A2V: A Semi-Supervised Domain Adaptation Framework for Brain Vessel Segmentation via Two-Phase Training Angiography-to-Venography Translation
- URL: http://arxiv.org/abs/2309.06075v2
- Date: Wed, 27 Mar 2024 09:51:15 GMT
- Title: A2V: A Semi-Supervised Domain Adaptation Framework for Brain Vessel Segmentation via Two-Phase Training Angiography-to-Venography Translation
- Authors: Francesco Galati, Daniele Falcetta, Rosa Cortese, Barbara Casolla, Ferran Prados, Ninon Burgos, Maria A. Zuluaga,
- Abstract summary: We present a semi-supervised domain adaptation framework for brain vessel segmentation from different image modalities.
By relying on annotated angiographies and a limited number of annotated venographies, our framework accomplishes image-to-image translation and semantic segmentation.
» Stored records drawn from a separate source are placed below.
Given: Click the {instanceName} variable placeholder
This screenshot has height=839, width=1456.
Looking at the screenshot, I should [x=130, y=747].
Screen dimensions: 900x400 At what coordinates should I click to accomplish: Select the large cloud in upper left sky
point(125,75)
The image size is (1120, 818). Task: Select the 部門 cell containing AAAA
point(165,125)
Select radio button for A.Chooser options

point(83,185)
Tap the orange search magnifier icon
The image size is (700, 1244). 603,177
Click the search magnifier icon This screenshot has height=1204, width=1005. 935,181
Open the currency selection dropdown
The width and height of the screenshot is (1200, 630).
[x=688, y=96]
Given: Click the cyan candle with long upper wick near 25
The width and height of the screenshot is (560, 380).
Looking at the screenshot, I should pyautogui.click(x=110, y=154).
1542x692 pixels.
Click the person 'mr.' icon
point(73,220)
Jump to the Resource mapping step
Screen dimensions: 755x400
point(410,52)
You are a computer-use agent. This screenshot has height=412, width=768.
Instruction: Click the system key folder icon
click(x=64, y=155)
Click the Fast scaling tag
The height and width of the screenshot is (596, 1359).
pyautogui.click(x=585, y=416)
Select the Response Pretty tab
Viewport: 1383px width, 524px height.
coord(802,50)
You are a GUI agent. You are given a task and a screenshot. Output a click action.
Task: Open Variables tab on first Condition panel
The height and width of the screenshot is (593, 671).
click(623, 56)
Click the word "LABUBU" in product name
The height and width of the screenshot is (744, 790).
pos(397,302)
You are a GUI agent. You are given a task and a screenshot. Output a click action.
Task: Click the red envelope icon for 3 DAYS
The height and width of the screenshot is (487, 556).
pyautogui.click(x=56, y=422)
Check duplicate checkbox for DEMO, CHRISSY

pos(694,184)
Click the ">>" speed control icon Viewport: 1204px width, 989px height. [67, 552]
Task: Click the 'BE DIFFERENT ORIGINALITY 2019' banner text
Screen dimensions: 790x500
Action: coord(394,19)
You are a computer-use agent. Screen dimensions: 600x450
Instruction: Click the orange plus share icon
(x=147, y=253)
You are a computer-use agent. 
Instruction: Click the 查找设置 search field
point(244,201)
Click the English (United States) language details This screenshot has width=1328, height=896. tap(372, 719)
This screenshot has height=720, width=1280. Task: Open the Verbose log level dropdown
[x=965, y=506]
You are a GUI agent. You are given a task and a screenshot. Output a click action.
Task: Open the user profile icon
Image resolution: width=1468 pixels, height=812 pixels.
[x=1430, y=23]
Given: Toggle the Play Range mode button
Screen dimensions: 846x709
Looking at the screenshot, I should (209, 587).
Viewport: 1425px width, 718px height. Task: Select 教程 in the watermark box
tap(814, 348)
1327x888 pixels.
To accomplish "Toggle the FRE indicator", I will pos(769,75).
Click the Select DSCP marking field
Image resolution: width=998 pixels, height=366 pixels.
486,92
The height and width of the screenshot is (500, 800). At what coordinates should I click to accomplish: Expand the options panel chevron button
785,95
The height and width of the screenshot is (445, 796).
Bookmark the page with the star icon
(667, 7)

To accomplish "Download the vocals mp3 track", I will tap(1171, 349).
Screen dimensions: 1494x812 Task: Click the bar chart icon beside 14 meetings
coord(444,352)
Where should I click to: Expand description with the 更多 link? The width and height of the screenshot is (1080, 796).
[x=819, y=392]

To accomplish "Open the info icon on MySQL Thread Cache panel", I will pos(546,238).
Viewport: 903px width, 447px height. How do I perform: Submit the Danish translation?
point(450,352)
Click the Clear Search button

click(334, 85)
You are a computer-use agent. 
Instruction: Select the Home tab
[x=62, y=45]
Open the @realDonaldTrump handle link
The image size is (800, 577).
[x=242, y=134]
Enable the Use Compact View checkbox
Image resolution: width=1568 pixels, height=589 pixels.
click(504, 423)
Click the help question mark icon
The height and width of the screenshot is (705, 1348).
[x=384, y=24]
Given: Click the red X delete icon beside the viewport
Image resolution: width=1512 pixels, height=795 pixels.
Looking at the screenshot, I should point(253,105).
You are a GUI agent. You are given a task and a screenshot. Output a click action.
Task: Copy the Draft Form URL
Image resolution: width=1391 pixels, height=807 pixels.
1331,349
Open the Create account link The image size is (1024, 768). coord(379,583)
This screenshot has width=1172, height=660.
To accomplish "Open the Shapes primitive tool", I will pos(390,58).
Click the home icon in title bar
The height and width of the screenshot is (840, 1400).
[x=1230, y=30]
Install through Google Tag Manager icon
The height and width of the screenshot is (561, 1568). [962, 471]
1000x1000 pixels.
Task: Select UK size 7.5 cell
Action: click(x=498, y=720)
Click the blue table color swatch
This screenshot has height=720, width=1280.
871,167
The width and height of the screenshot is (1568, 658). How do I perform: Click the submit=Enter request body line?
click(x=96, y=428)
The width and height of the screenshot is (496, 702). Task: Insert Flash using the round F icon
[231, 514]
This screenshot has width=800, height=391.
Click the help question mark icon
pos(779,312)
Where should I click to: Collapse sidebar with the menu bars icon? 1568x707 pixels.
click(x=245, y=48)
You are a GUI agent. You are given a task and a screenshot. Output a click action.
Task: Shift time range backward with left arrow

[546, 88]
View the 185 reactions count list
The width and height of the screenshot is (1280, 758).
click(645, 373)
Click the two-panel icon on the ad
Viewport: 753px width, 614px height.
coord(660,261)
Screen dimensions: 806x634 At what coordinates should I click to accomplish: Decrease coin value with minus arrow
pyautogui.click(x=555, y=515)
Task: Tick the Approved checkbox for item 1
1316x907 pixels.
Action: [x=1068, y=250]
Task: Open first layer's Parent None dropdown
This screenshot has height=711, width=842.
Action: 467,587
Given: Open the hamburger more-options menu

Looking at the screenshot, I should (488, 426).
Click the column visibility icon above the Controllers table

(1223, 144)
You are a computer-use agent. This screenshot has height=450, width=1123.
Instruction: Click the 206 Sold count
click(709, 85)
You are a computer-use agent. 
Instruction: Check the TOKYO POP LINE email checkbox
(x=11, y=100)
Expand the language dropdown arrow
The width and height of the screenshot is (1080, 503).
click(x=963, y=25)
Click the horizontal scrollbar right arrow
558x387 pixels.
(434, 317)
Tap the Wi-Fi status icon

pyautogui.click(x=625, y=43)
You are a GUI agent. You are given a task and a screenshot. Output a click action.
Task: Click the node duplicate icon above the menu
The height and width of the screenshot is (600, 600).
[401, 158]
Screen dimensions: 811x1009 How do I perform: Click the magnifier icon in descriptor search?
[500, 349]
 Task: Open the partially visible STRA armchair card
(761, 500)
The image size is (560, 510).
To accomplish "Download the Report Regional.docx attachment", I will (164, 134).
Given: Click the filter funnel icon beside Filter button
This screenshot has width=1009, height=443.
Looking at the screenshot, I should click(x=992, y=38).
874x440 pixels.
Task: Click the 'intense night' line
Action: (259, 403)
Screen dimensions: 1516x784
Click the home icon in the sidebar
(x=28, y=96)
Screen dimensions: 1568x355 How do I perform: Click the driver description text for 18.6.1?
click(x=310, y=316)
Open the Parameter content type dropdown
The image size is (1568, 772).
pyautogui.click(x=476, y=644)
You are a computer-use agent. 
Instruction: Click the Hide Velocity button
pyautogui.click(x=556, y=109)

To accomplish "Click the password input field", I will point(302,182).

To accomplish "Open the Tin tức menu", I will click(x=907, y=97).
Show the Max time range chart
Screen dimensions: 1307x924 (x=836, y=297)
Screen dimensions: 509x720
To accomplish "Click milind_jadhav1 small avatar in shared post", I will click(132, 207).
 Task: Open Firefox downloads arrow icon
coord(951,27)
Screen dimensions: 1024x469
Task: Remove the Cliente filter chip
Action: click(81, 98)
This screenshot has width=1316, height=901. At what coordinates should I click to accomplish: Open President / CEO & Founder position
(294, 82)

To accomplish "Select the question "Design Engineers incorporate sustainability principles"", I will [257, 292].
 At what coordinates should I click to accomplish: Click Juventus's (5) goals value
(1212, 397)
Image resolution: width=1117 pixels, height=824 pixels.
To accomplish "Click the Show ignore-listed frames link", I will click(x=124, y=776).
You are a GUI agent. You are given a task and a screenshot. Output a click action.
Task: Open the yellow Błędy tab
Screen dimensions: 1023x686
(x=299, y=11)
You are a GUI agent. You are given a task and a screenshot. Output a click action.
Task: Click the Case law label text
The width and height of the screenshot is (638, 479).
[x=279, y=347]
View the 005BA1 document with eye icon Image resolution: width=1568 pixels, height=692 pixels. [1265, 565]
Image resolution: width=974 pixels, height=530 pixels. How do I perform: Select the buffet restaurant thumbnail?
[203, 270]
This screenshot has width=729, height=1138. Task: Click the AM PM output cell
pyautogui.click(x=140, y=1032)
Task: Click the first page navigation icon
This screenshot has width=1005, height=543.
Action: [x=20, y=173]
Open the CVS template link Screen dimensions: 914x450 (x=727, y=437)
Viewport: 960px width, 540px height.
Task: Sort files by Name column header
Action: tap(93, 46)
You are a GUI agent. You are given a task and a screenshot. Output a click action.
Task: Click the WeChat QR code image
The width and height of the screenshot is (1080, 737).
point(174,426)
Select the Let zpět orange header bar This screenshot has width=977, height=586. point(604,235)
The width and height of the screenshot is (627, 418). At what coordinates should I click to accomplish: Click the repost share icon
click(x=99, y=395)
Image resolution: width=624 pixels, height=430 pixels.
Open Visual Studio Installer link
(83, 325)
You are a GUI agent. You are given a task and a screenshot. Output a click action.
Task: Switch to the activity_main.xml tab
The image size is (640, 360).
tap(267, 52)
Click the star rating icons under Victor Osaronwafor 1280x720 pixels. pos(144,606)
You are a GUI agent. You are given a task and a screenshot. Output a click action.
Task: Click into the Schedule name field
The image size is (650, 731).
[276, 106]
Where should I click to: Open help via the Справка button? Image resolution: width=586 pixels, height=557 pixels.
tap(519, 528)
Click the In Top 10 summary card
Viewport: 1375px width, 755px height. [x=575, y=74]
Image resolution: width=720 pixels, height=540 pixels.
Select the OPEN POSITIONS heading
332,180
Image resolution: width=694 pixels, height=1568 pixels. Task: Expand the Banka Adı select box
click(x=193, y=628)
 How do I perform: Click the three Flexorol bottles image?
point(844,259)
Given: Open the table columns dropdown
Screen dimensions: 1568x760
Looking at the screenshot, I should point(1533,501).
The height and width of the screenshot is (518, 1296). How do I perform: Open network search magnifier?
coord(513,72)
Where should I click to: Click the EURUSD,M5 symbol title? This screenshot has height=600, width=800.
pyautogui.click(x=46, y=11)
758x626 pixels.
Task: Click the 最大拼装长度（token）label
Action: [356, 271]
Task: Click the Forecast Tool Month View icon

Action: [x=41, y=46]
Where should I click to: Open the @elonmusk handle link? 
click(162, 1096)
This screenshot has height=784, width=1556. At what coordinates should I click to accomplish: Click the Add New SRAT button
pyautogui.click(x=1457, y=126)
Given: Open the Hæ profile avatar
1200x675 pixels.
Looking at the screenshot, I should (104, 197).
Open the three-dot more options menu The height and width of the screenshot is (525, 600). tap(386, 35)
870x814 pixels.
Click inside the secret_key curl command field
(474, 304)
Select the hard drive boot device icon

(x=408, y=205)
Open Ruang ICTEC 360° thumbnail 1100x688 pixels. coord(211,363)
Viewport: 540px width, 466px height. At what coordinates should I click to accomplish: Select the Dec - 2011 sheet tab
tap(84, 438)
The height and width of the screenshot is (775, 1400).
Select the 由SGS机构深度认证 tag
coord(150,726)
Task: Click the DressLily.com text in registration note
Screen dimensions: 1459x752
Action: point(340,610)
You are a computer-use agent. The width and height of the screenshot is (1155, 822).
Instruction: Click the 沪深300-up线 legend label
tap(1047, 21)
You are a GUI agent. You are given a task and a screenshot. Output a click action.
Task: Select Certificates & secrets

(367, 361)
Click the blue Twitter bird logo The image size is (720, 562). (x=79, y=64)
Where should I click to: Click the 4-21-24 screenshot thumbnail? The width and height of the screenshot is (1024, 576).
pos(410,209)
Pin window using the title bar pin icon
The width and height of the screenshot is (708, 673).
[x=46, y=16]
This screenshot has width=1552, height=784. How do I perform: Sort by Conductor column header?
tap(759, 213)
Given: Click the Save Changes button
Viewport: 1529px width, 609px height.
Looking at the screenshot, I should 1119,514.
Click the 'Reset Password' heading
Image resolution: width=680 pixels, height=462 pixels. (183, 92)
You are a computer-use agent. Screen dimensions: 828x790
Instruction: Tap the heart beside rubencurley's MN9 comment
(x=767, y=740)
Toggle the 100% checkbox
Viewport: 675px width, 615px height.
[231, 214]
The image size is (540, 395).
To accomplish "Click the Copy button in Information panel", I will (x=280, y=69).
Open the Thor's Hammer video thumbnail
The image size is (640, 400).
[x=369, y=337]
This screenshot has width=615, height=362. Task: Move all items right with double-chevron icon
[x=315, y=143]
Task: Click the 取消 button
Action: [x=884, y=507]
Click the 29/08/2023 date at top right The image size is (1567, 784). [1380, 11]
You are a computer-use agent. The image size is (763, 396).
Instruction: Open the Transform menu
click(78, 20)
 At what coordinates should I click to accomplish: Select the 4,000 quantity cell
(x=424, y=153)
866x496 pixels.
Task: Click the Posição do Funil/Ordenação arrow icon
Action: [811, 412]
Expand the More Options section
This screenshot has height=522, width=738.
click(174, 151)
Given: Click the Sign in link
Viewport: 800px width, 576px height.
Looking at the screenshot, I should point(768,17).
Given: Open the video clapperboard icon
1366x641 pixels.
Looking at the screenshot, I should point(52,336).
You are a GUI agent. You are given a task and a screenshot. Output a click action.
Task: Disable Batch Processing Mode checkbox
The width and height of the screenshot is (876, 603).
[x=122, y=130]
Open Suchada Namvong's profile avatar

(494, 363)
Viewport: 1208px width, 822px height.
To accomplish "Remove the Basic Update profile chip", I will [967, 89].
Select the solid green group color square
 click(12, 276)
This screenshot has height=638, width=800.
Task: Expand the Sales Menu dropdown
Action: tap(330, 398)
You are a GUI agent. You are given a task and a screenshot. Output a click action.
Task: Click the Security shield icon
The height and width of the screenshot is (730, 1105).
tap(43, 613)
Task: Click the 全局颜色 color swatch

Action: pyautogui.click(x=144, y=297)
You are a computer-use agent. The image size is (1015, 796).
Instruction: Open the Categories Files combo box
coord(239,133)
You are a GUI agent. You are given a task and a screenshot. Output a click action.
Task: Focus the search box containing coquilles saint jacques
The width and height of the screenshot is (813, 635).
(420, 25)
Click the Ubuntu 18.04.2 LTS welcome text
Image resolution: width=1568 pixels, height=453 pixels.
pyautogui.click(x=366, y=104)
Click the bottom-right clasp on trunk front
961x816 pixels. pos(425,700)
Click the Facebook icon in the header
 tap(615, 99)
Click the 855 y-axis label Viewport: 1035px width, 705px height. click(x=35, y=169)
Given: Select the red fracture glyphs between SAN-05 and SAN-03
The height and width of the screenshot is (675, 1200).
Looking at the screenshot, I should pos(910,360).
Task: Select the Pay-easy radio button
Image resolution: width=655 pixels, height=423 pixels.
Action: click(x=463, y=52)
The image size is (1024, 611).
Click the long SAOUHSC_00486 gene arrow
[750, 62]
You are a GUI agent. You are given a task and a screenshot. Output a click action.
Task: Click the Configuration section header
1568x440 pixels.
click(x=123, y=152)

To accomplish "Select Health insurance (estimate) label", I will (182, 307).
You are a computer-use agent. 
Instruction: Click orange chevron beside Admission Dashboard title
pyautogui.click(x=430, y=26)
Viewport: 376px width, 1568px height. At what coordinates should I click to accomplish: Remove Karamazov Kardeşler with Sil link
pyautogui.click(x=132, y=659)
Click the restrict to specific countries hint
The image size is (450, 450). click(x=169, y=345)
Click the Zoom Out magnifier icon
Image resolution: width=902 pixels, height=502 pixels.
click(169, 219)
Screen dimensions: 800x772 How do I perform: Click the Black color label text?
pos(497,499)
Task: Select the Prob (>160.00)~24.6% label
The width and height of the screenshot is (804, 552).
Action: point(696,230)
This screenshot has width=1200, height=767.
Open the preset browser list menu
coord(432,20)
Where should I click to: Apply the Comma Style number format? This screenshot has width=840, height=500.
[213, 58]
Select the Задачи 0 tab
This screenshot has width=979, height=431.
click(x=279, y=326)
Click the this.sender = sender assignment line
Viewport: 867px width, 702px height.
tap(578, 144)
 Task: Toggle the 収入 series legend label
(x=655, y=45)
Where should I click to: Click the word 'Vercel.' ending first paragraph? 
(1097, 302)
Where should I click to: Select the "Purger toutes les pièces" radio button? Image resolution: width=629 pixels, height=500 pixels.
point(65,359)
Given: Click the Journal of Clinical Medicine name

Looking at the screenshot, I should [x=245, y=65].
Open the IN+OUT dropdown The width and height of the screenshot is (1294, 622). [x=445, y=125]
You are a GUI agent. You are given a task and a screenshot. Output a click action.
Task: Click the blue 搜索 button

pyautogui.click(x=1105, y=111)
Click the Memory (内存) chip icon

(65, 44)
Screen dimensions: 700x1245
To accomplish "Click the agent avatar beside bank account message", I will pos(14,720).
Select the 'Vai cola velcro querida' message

- Score: 4.452428104996953
- License: http://arxiv.org/licenses/nonexclusive-distrib/1.0/
- Abstract: We present a semi-supervised domain adaptation framework for brain vessel segmentation from different image modalities. Existing state-of-the-art methods focus on a single modality, despite the wide range of available cerebrovascular imaging techniques. This can lead to significant distribution shifts that negatively impact the generalization across modalities. By relying on annotated angiographies and a limited number of annotated venographies, our framework accomplishes image-to-image translation and semantic segmentation, leveraging a disentangled and semantically rich latent space to represent heterogeneous data and perform image-level adaptation from source to target domains. Moreover, we reduce the typical complexity of cycle-based architectures and minimize the use of adversarial training, which allows us to build an efficient and intuitive model with stable training. We evaluate our method on magnetic resonance angiographies and venographies. While achieving state-of-the-art performance in the source domain, our method attains a Dice score coefficient in the target domain that is only 8.9% lower, highlighting its promising potential for robust cerebrovascular image segmentation across different modalities.